ConMan is a serial console management program designed to support a large number of console devices and simultaneous users. It supports local serial devices, remote terminal servers (via the telnet protocol), IPMI Serial-Over-LAN (via FreeIPMI), Unix domain sockets, and external processes (e.g., using Expect to control connections over telnet, ssh, or IPMI Serial-Over-LAN). Its features include logging (and optionally timestamping) console device output to file, connecting to consoles in monitor (R/O) or interactive (R/W) mode, allowing clients to share or steal console write privileges, and broadcasting client output to multiple consoles.
DenyThem is a program designed to protect your Linux system from malicious attacks. It is an active response system to disrupt and block dictionary attacks and DOS attacks. DenyThem by default uses /var/log/syslog and /var/log/auth.log and searches for hack attempts. When DenyThem finds enough hack attempts from a single host, it will add a DROP statement to your system's firewall, thus preventing future attacks. DenyThem uses iptables, so it will only work on Linux or any other system that uses iptables. It can also block traffic from specific countries.
Lilith is a logging and access event viewer for the Logback logging framework. It has features comparable to Chainsaw, a logging event viewer for log4j. This means that it can receive logging events from remote applications using Logback as their logging backend. It uses files to buffer the received events locally, so it is possible to keep vast amounts of logging events at your fingertip while still being able to check only the ones you are really interested in by using filtering conditions.
LogAnalyzer is a Web front-end for syslog and other network event data. It provides easy browsing, searching, basic analysis, and some graphics. Data is taken from databases or plain syslog text files, so LogAnalyzer does not require changes to an existing logging infrastructure.

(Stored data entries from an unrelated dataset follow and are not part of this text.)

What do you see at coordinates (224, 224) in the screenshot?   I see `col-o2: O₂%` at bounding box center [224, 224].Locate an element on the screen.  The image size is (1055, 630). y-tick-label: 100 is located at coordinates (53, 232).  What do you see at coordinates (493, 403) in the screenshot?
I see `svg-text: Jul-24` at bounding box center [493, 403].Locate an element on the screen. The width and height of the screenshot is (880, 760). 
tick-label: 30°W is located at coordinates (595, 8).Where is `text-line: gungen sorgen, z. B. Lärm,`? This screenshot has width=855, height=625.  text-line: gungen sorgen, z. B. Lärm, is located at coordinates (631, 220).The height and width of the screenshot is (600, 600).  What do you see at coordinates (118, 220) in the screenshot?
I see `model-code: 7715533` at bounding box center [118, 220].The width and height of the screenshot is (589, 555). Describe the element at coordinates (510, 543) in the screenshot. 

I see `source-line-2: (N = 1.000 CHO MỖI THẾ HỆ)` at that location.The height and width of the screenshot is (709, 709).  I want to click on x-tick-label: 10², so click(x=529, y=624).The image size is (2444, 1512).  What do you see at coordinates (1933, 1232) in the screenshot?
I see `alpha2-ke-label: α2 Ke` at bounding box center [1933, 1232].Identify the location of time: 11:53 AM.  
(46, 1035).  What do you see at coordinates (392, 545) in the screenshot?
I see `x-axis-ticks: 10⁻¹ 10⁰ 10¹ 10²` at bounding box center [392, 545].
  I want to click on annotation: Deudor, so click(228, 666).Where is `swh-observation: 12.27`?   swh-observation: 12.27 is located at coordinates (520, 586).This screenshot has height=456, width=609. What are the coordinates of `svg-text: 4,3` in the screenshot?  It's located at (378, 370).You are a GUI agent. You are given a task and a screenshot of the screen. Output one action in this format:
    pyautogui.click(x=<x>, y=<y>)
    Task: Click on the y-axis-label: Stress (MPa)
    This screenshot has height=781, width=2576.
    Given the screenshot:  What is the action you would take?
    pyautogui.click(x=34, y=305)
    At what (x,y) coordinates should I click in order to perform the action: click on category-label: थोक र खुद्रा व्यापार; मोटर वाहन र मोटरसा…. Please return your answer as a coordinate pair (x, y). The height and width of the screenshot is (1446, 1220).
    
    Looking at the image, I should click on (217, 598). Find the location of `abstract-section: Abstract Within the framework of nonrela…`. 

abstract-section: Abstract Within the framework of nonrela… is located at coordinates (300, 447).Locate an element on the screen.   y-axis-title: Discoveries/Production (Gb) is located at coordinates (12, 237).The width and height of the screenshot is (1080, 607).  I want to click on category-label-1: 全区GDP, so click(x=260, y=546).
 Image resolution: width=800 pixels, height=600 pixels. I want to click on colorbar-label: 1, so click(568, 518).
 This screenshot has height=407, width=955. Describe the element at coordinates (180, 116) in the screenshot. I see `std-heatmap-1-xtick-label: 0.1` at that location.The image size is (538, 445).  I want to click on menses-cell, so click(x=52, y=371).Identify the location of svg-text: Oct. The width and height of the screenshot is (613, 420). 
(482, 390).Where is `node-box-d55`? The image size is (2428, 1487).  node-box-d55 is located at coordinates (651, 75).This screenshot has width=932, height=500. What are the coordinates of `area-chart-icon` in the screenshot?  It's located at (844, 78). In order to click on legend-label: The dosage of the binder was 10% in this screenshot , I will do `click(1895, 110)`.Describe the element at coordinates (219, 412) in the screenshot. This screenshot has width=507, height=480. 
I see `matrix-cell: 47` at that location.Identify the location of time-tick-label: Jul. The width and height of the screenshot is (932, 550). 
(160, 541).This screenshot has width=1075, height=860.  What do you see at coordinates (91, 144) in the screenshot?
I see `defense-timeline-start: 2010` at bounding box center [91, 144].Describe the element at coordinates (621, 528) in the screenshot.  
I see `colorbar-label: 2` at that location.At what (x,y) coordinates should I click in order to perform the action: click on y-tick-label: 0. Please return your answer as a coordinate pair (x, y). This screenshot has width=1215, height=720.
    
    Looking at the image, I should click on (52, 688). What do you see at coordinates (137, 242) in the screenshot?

Depending on the log data present, it can process syslog messages, Windows event log entries, and some more exotic things. Its troubleshooting support enables users to quickly find solutions to problems seen in the log data. LogAnalyzer was previously called phpLogCon, and has been renamed since v3.
LoginIDS provides functions to analyze log files from different services in order to detect unusual login behavior. The normal user behavior is learned by analyzing log files and saved in a database. Logins are analyzed by time, service, source, and destination address. If a user's login is new or considered unlikely by LoginIDS, an alert is generated. Alerts can be handled by external scripts and viewed using the log file management system Splunk and the LoginIDS App.
PostRemoteLog is a tool that allows you to send information across the network to a centralized location. Three methods are currently supported: XMLRPC, Email, and Growl. It is generally aimed at system administrators who want to keep track of information such as backup post-run scripts, network monitoring scripts, UPS information, service outages, power on/off, unexpected restarts, etc. PostRemoteLog is designed to be used in other scripts. Captured data can be analyzed and aggregated as needed.
Service Guardian aims to protect servers against various things such as resource exhaustion and connection floods. It can measure the number of connections to servers' ports and, after a grace time period, compares and sees if the host is still in violation of the specified settings. If a host is in violation of the settings, it will be filtered out and dropped via netfilter/iptables.